Macular Hole

The macula is located in the center of the layer at the back of the eye that contains the light sensitive nerves for vision. The macula is the part of the retina that allows for sharp vision, reading and seeing detail. When a break happens in the macular surface, it is known as a macular hole.

CAUSES

Most of the inside of the eye is filled with a jelly-like fluid called the vitreous. The vitreous is attached to the retina by millions of tiny fibers. With age, the vitreous begins to shrink and the fibers can pull on the surface of the retina. This type of change is most common in people over 50, especially if they are very near-sighted (myopia). If the fibers pull hard enough, they can cause a hole or break in the surface of the retina. This can also happen at the macula.

The retina must be flat in order for vision to occur. Retinal holes can cause problems because fluid can go through the hole and cause wrinkles in the retina. If enough fluid is present to lift up the retina, a retinal detachment can occur.

Causes of macular holes include:

  • Age-related shrinking of the vitreous.

  • Extreme near-sightedness (high myopia).

  • Diabetes.

  • Trauma.

  • Hereditary macular diseases (e.g. Best's Disease).

SYMPTOMS

  • Objects may look distorted or wavy.

  • You have problems reading or seeing detail.

Although most people only get macular holes in one eye, they have a small chance of having the problem in the other eye as well.

DIAGNOSIS

  • Your eye care professional may suspect a macular hole if you are over age 60 and have had recent changes in your central vision.

  • To look for signs of the disease, he or she will use eye drops to enlarge (dilate) your pupils. Dilating the pupils allows your ophthalmologist to view the back of the eye better. They may be able to see the changes in appearance of the macula.

  • You may be given a test called a Fluorescein Angiogram. This is a painless test that is safe for most people. The doctor will inject a small amount of dye into a vein in the arm. Seconds later, a special camera is used to take a picture of the dye as it travels through the blood vessels of the retina of one eye. This test allows the doctor to tell if there is any fluid collecting in the retina, around the area of the hole.

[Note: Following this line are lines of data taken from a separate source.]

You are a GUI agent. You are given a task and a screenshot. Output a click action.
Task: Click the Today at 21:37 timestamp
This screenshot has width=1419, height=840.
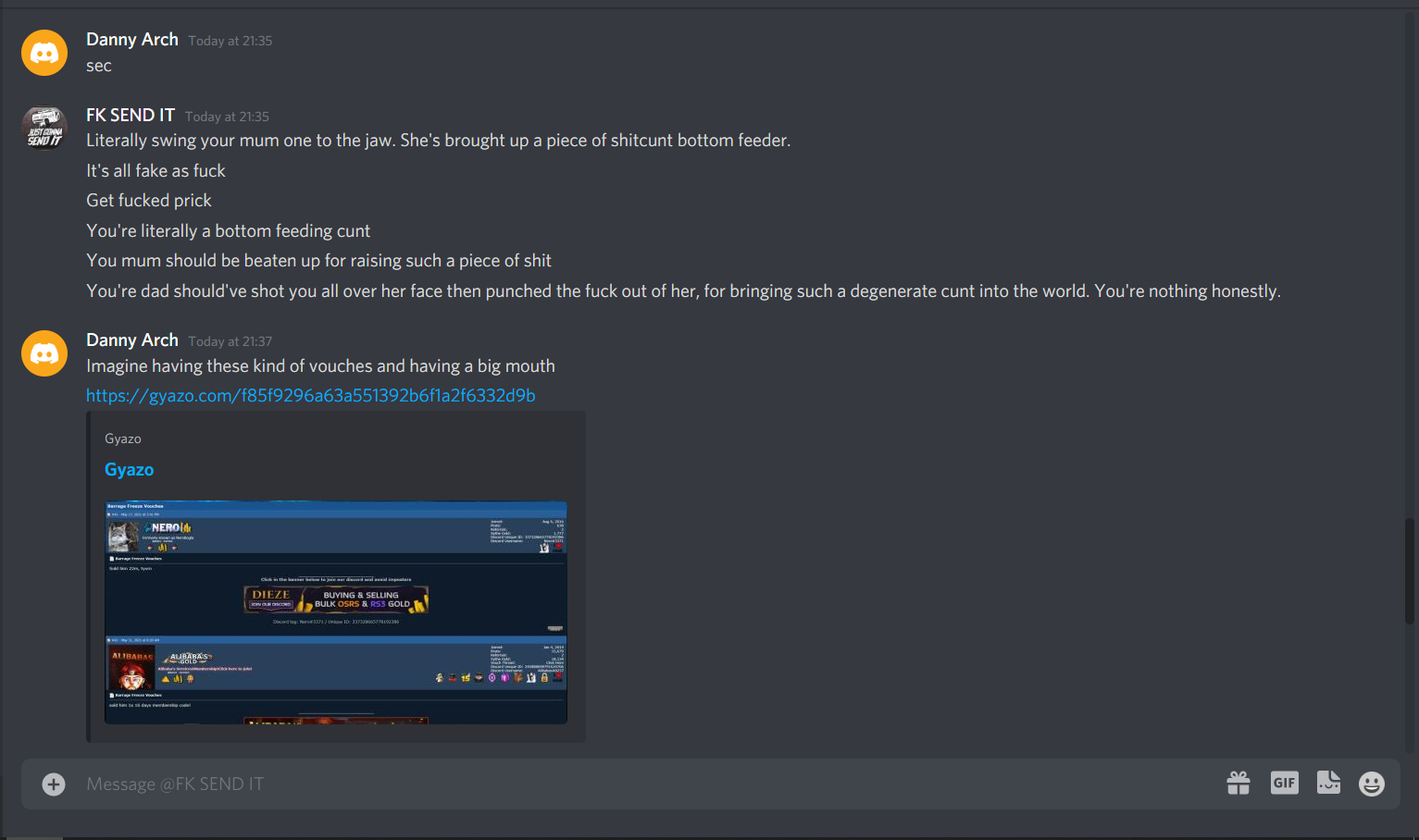[x=230, y=341]
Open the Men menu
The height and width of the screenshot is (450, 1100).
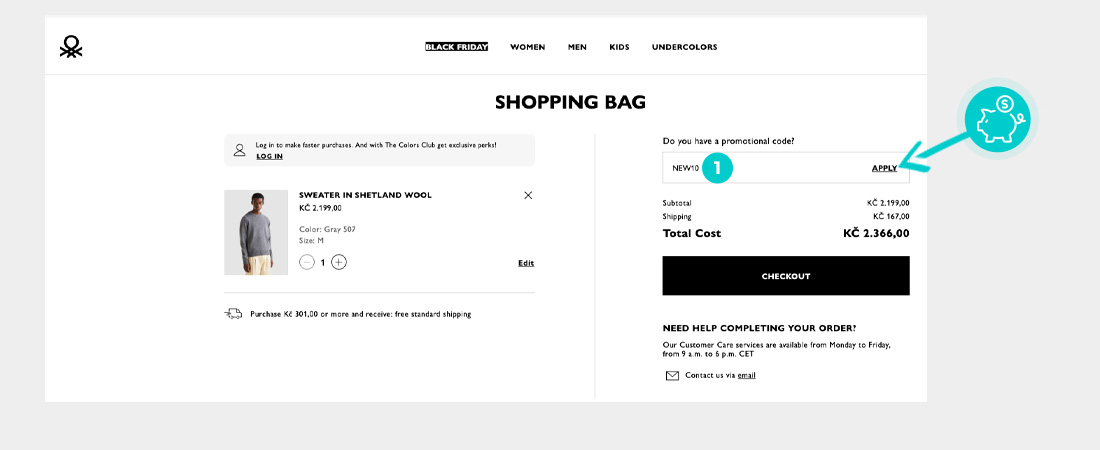(577, 47)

  • You may also be asked to view an Amsler grid. This is a series of crossed lines that form a pattern that looks like a checkerboard. Early changes in your central vision will cause the grid to appear distorted. This is a sign of a macular hole or macular degeneration.

While covering one eye, look at dot in center of grid. If the macula is normal, the lines around the dot should appear straight in your side vision. If the lines around dot are wavy or distorted, you should see your eye care professional.

TREATMENT

Some macular holes may seal themselves and go away. Others may persist and even become permanent. For this reason, surgery is often needed to help the hole in the macula heal.

The surgery, which is known as a vitrectomy, is done under local anesthesia. This surgery involves removing some of the vitreous to reduce the pulling on the retina. The vitreous that is removed is replaced with a bubble containing air and gas. After the surgery, the patient must lie in a face-down position to allow the air to float up and hold the macula in place. Sometimes, the patient must stay in this position for as long as 2 to three weeks. It is also important not to travel by air for several months. This is because there is lower air pressure in a plane. The low pressure could cause the bubble to expand and increase the pressure inside the eye.

With time, the bubble will absorb and be replaced by the natural fluids of the eye.

SEEK MEDICAL CARE IF:

  • You seem to need more light in order to read.

  • Colors seem less intense.

  • You have a hard time making out faces or details with one or both eyes.

  • You have trouble seeing print with one eye when trying to read, even with reading glasses on.